全身を白一色で武装した氷の戦士、機甲少女シラユキ。
一点の曇りも無い新雪の如き装甲が、陽光を照り返し輝く。
一方の香花も変身は完了していた。
こちらもボディスーツ風の装甲服は同じだが、色は漆黒。さらに装甲の上に同色のコートを羽織っている。
ピリピリと張り詰めた空気の中で、対峙する白と黒。
「(絶対に香花を死なせたりしない! 氷に閉じ込めて動きを止める……)」
「(正義を気取って、偉大なる大首領様に楯突く愚かな由姫……。身の程を教えてあげる)」
純粋に友人を想う心と、悪により歪められた心が、今まさに衝突しようとしていた。

最初に仕掛けたのはアイアンメイデンの方だった。
おもむろに、足元の地面に深々と腕を差し込む。
瞬間、ぼこりと周囲の地面が盛り上がり、なにやら黒い物体が顔を覗かせた。
引き抜いたその腕には、身の丈ほどはあろうかという巨大な鉄斧が握られていた。
あらかじめ埋めておいたわけではない。
自身に与えられた力……触れたものの元素を変換し金属と化す能力により、土を刃に作り変えたのだ。
「ふっ!」
短く呼気を吐き、500Kgはくだらないであろう鉄塊を軽々と投げ放つアイアンメイデン。

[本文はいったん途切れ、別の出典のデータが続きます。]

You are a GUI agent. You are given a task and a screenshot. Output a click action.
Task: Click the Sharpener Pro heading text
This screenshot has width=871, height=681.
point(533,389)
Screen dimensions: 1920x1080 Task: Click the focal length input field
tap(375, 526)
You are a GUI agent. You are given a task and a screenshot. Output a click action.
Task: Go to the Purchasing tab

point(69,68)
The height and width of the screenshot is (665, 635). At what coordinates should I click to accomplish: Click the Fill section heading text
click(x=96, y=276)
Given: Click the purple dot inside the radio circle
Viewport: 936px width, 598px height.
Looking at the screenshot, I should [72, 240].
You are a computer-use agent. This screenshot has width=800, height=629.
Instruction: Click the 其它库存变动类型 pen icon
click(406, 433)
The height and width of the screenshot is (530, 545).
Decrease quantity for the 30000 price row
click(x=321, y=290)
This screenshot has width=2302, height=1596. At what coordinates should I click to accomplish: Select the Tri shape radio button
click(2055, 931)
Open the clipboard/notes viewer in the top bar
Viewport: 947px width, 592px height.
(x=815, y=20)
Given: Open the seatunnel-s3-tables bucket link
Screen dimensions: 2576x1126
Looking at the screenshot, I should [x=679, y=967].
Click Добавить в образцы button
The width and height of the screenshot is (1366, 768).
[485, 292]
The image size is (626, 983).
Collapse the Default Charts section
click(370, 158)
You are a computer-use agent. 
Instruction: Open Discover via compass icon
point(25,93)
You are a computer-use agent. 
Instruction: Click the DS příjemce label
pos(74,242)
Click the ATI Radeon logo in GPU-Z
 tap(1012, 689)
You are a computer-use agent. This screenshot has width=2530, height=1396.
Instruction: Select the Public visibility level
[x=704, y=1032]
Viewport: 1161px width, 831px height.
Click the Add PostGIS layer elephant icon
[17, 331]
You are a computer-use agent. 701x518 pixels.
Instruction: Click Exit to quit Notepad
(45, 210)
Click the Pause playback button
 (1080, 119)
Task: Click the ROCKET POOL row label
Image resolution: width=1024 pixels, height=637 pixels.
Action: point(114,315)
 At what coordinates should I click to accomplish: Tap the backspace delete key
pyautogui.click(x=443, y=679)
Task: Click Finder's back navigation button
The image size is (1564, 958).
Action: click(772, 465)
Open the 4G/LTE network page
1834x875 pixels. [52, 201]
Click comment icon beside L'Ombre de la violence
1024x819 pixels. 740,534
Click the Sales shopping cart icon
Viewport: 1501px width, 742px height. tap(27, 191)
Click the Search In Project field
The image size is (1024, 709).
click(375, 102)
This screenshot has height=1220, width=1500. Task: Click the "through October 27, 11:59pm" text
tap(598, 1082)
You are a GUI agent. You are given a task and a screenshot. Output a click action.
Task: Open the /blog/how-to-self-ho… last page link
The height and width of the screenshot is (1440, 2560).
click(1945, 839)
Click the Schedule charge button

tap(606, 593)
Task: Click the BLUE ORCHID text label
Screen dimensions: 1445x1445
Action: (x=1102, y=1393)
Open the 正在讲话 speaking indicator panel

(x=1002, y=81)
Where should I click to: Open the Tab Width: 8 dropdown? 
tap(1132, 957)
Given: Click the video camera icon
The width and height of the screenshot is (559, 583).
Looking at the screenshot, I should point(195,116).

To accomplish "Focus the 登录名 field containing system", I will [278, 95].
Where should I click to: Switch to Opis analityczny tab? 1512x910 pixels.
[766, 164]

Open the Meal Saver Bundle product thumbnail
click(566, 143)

決して遅くは無い速度で迫るそれを、しかしシラユキはあっさりとかわす。
外れた斧は後方にあった大岩を豆腐のように切り裂くと、深々と地面に突き立った。
アイアンメイデンはそれに留まらず、次々と刃や鉄球を生み出し、雨の如き攻撃を仕掛ける。
銀髪をなびかせて疾走するシラユキは、それらの隙間を巧みにすり抜け、黒の少女に肉薄する。
「はぁっ!」
気合とともに繰り出された、すれ違い様の一撃がアイアンメイデンの顎に決まった。
「……」
だが、アイアンメイデンはコキコキと首を鳴らすと、何事も無かったかのように再び鉄塊を生み出す。
「(相変わらず頑丈ね……)」
以前、合間見えた時からお互いの戦法は把握している。
スピードで翻弄するシラユキに対し、見かけによらぬ怪力とウェイトを生かした力押しのアイアンメイデン。
ヒットアンドアウェイを得意とするシラユキの攻撃は、アイアンメイデンのタフさの前に決定打とはならず、
パワーはあるが機動力に欠けるアイアンメイデンの攻撃が、シラユキを捉える事も無い。
戦いは自然と長引いていった。

「レイフリーズ!」
シラユキの掌から輝く冷気が迸り、狙い違わずアイアンメイデンの右腕を氷の塊に閉じ込める。
が、
「ふん……」
無造作に右手を振るアイアンメイデン。
ただそれだけのことで、腕を封じ込めていた氷はコナゴナに粉砕された。
「くっ!」
「(やっぱり、これくらいじゃ香花は止められない! こうなったらブリザードキックしか……)」
ブリザードキック。
絶対零度の冷気を纏った超高速キックを繰り出す、機甲少女シラユキ最大の必殺技である。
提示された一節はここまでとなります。